Светало, когда я открыл глаза. Рядом со мной возле потухшего костра спали трое наших. У них были уставшие, землисто-бледные, но спокойные и даже словно бы обновленные лица. Когда Гумбольдт проснулся, я спросил у него, что испытывал он во время аяваски. Он заморгал своими коровьими ресницами, ничего не ответил и вдруг огорошил меня:

–  Ты понял теперь, что сказал нам шаман?

–  О чем? – спросил я.

–  О том, что на нас не должно быть крови?

Часть II

1

В Центральном парке становилось прохладно, и огромные серые валуны, сквозь щели которых проросли деревья и поэтому казались сидящими на корточках, уже не обжигали ладони, как это было в августе, когда в Нью-Йорке нечем дышать и температура поднимается до тридцати восьми. Нежные фиолетовые цветы в траве начали увядать, и было похоже, как будто трава, еще вся зеленая, прощается с ними своим мягким шорохом и шепчет, что больше они не увидятся, но скоро, в апреле, другая трава, родимая доченька этой, поблекшей, опять запестреет, и жизнь будет вечной, и смерть повторится, но это нестрашно.

Эвелин сидела на лавочке, а Джонни, кудрявый и плотный ребенок, плескался в фонтане с другими детьми. Сделав над собою усилие, она достала из сумочки письмо и, не выпуская из виду сына, принялась в который раз перечитывать его.

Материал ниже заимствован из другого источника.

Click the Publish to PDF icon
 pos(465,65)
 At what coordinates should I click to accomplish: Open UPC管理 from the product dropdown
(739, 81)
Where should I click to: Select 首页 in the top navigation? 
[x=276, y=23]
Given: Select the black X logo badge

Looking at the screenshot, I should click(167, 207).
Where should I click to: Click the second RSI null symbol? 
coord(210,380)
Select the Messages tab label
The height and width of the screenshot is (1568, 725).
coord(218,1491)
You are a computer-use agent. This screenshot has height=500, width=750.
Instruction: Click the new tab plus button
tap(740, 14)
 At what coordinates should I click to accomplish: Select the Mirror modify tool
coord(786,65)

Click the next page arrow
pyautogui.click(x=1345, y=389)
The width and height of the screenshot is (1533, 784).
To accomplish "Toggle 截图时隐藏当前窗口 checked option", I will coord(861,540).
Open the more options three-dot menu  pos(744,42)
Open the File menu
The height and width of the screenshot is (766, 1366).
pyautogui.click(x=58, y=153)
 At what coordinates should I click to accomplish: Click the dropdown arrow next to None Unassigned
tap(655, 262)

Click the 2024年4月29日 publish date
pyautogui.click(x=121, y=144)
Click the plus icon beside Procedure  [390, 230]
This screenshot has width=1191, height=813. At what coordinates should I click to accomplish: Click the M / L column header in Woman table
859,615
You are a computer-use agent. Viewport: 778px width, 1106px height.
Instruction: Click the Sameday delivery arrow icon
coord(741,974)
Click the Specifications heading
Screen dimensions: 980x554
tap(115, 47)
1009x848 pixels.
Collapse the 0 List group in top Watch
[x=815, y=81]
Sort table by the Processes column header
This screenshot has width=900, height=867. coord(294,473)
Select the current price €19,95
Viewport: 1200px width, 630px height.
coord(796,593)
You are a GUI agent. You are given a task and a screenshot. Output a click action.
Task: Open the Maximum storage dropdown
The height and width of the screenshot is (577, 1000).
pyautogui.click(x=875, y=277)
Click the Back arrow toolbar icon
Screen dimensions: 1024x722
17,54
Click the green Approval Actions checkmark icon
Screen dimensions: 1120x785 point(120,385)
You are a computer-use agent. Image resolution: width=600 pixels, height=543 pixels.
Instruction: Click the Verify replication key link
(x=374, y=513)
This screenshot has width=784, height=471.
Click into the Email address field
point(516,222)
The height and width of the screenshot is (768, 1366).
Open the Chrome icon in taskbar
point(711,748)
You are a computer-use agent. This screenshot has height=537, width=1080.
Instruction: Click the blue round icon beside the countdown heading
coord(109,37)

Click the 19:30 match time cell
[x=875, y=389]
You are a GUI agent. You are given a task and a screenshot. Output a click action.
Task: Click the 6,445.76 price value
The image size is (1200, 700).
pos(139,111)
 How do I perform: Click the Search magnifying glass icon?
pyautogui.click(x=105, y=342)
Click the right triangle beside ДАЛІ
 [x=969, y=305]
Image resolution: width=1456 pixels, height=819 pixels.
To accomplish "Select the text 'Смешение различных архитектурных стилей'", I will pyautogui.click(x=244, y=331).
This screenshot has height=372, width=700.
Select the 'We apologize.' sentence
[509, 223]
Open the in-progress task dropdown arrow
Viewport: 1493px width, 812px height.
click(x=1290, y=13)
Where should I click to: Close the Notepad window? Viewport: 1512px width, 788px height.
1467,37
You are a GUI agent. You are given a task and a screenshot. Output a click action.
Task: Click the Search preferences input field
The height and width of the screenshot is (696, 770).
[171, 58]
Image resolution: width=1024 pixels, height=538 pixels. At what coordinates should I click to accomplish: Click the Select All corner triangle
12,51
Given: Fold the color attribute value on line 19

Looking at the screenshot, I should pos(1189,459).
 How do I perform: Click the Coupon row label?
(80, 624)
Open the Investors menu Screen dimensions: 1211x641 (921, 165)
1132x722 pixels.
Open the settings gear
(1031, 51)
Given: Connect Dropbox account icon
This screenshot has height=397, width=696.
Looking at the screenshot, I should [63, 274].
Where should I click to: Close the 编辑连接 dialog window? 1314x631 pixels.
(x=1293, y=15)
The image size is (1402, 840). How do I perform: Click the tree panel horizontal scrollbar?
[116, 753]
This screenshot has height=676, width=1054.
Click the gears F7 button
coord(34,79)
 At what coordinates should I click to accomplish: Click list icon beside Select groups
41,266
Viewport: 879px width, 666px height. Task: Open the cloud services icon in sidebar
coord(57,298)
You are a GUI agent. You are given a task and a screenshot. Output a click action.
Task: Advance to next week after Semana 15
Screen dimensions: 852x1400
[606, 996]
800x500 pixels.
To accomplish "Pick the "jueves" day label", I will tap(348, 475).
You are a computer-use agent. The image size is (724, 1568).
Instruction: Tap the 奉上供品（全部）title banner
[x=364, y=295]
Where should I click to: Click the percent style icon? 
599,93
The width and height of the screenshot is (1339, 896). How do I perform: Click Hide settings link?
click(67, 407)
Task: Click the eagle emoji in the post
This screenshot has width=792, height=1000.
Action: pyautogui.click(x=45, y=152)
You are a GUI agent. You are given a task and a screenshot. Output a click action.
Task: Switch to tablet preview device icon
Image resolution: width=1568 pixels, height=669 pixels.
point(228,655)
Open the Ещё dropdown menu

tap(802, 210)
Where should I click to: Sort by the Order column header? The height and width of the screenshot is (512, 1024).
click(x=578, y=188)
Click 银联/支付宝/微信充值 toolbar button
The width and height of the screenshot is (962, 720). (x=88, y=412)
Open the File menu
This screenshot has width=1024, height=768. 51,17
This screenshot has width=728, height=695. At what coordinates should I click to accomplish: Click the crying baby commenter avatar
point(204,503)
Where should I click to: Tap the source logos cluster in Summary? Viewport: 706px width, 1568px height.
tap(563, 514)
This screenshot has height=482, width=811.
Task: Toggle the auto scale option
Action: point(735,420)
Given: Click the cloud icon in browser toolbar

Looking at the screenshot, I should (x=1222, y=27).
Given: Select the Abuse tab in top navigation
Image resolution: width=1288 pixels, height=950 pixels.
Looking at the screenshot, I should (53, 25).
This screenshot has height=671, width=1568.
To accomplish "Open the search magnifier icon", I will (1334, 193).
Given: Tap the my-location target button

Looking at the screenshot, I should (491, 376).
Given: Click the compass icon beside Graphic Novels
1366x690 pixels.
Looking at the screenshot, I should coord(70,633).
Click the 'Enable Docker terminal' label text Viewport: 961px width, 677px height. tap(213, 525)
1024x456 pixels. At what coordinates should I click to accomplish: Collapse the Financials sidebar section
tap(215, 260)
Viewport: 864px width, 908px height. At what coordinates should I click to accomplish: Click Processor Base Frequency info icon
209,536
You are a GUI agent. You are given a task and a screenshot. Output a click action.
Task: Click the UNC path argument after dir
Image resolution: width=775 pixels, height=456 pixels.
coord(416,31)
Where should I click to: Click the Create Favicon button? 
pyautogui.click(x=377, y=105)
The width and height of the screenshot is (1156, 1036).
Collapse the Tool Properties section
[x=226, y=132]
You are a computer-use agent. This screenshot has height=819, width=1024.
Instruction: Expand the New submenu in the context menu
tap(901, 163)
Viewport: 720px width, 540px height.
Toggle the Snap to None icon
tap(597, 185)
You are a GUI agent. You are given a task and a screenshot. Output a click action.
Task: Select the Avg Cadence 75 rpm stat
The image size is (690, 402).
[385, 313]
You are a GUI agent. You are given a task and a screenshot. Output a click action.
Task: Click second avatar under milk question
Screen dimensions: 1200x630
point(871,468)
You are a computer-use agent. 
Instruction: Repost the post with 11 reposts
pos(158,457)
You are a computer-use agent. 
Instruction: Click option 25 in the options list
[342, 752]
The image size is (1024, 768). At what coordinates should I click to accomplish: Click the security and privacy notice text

Их жизнь с Гербертом была похожа на однажды пережитую ею морскую качку. Мама, отец и она, шестилетняя, пересекали океан на пароходе «Анабелла Уотс». У отца были дела в Европе, и он взял их с собой. На второй день путешествия началась качка. Стало как-то упруго и страшно подымать, опускать, снова подымать и снова опускать, отчего сразу кислой слюной наполнился рот, и Эвелин с мамой, держась друга за друга и оступаясь, спустились в каюту. Сквозь круглое окошко Эвелин увидела, что бедная «Анабелла Уотс», мучаясь, скрипя, готовясь к гибели, продирается среди сходившихся и снова расходившихся водяных гор и мелко дрожит под ударами ветра, который становится жестче, мощнее. Вдруг вода ударила так дико и так, освещенная сотней огней, надолго закрыла собою окно, что Эвелин зажмурилась и изо всех сил вжалась в материнский живот. Она поняла, что сейчас все умрут. А через пару часов все это внезапно закончилось, и вновь засветило прозрачное солнце, и вновь поднялись пассажиры на палубу, сильно побледневшие после пережитого, но женщины уже пудрили носы и, опустившись в полотняные шезлонги, смеясь и вздрагивая, описывали свои недавние ощущения.